Filter data at login by SEC_USER.GROUP_ID

Good morning
I’m trying to learn how to use cuba and I’m watching video tutorials quick-start-part-2.

In my old STRUTS project I had multiple datasources and at login the user had his own database (company) and for example he could see vendor of his company.

In cuba platform I see that you use a single large database, I have this problem. I have created 2 users who belong and 2 different companies (different SEC_USER.GROUP_ID) and I have created a table VENDORS.

With the tutorial I created a simple list and CRUD but at the moment i see all vendors.

How can I see the VENDORS of the logged in user maybe filtered for SEC_USER.GROUP_ID?

I’m sorry for my bad english.

Hi Mauro,

What you actually need is a row-level security Constraint based on the user session: the predefined session$userGroupId JPQL constant can be used in a Filter component query or in a screen’s datasource query (see here and here).

You can also take a look at Access Groups tutorial.

1 Like

Thanks for the reply!

I see the example cuba-platform / sample-workshop

5.2.5 row-level Security

in this case Costraint is {E} = :session$userId

in my case I should use {E} = :session$userGroupId.

but i have a problem

entity DEMO Mechanic
name: user type: User[sec$User] column: USER_ID
name:hourlyRate type: BigDecimal column: HOURLY_RATE

my entity VENDOR
name: groupUser type: User[sec$User] column: GROUP_USER_ID
name: name type: String column: NAME

in sample-workshop demo user is selected manually through UI, in my case i want save user session data (group_id) automatically and only name manually through UI.
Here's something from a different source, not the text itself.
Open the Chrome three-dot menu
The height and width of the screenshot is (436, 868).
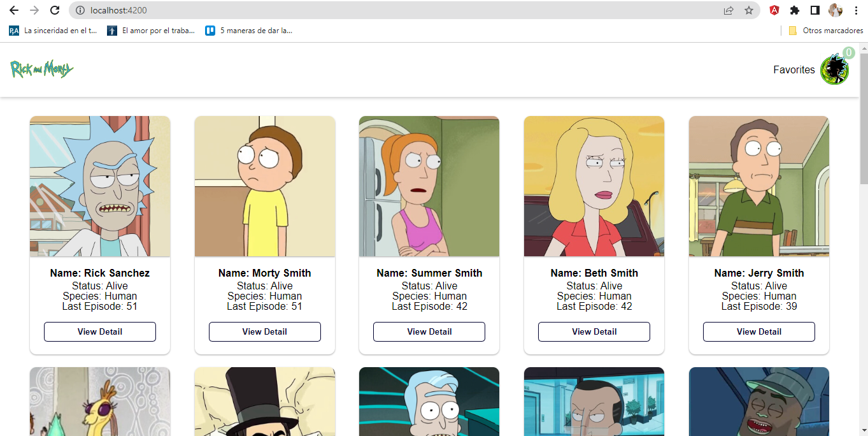pyautogui.click(x=856, y=10)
if i create a row in my case i have this error

MySQLIntegrityConstraintViolationException: Column ‘GROUP_USER_ID’ cannot be null

(obviously because through UI I fill in only the name field) :relaxed:

I maybe understood how to read but I did not understand how to create row with user session data :persevere:

Where am I wrong?

Do you want to filter data in a particular screen? If so, instead of a security constraint you can create a custom Filter condition, define {E} = :session$userGroupId as the Where-clause and make this condition hidden. Other conditions (e.g. by name field) you can leave visible in the UI.

Thanks for your patience,

Filter condition i’s ok but i have a problem with the ui creation. For every entity i think
I should create an attribute like this:

in sample-workshop demo it is assigned manually


instead I would assign the value with my user data logged, in this example case i don’t want “User” field for create row. When i click ok only Hourly Rate will be inserted manually but User[sec$User] I want to valorize it with logged user data)
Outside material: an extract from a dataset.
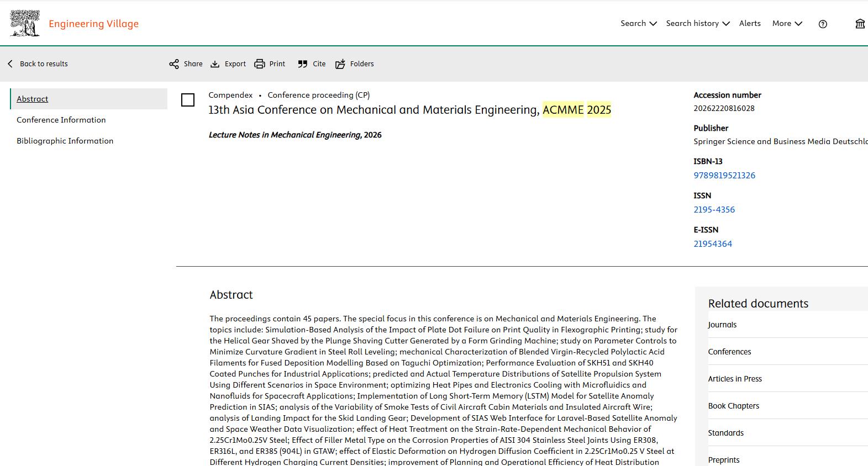
Task: Click the Elsevier tree logo
Action: coord(25,24)
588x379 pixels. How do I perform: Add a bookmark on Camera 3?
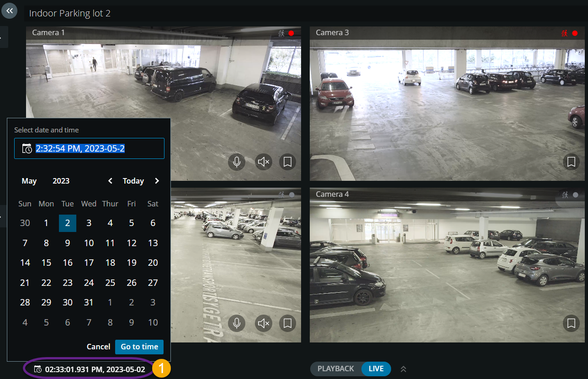[571, 162]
OLD PROJECT (multiple database)

for example i have 3 comapany (3 database) and every comapany have 5 users.

User1->5 login to DB1 	User6->10 login to DB2	User11->15 login to DB3 

DB1 have entity boo, foo	DB2 have entity boo, foo	DB3 have entity boo, foo

boo attibute: name, description...
foo attibute: name, description...

If User6 logs on he can only see boo,foo row of DB2 (company2)
If User3 logs on he can only see boo,foo row of DB1 (company1)
If User14 logs on he can only see boo,foo row of DB3 (company3)

CUBA PROJECT (one database)

i create 3 “Access Groups” Company1, Company2, Company3

and I create 15 users and i have assigned 5 users per company


I have create 2 entity (boo,foo) and simple attribute


I create generic UI


if I want to see only the lines of boo filtered by company I think it should create this attribute and create a constraint




at this point if I insert a row in the entity boo with generic UI field NAME and field description I find the empty company_id attribute in the database

Cattura5 (88.5 KB)
DemoForum 20180704 1727.txt (68.3 KB)

As far as I can see, you want to create a reference to an access Group but set the User type instead.
I’ve made it work, but I’m not sure I understood well what you need. (91.8 KB)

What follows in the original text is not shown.